Using the data below, return all lines in which "agent" appears.

Source data
* * * * * * *
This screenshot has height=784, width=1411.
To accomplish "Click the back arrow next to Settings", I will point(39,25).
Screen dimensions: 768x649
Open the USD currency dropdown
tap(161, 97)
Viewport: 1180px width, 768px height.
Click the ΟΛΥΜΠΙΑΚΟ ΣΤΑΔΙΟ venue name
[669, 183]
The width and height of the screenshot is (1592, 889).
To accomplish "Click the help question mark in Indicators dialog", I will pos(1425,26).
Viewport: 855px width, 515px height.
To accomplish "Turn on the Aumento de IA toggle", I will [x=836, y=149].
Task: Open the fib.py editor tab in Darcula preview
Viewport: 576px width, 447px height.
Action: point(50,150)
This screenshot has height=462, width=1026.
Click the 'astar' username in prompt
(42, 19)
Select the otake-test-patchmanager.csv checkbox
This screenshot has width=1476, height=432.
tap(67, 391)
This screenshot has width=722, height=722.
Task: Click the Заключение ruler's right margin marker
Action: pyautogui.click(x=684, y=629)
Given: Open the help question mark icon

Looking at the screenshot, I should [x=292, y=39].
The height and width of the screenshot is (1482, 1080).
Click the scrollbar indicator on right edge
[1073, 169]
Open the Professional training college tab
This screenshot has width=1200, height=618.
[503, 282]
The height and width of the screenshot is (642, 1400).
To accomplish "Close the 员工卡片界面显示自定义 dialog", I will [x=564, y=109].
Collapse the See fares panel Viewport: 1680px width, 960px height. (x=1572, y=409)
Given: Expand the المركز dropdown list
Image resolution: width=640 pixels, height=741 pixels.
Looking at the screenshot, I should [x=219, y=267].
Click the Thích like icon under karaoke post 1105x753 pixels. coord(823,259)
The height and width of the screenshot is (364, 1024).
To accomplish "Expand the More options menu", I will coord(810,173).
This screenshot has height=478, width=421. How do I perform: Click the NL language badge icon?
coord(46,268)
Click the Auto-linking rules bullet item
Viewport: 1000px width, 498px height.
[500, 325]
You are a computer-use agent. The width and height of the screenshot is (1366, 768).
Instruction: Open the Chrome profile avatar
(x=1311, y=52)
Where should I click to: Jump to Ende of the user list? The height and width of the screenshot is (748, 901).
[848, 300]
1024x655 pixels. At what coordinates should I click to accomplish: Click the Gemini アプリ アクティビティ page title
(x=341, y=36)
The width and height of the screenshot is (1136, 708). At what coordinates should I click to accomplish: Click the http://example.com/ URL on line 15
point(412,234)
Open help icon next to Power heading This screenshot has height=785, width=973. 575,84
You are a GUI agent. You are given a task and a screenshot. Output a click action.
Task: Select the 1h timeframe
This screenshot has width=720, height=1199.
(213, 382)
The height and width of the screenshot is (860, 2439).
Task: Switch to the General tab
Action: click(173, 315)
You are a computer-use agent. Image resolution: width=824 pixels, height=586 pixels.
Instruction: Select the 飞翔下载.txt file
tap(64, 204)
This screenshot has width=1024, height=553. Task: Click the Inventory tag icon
* * * * * * *
**Written solution**
You are a computer-use agent. The width and height of the screenshot is (1366, 768).
You are a GUI agent. You are given a task and a screenshot. Output a click action.
You are a computer-use agent. Image resolution: width=824 pixels, height=586 pixels.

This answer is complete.